Records drawn from a dataset |
□ □ □ □ □ □ □

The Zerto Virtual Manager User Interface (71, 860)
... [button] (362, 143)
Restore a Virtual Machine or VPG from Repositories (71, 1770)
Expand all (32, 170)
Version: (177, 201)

□ □ □ □ □ □ □

Description of the task | Up to and including the final line of the data above, please copy every line exactly, starting from the one that contains "Restore a Virtual".

Task answer |
Restore a Virtual Machine or VPG from Repositories (71, 1770)
Expand all (32, 170)
Version: (177, 201)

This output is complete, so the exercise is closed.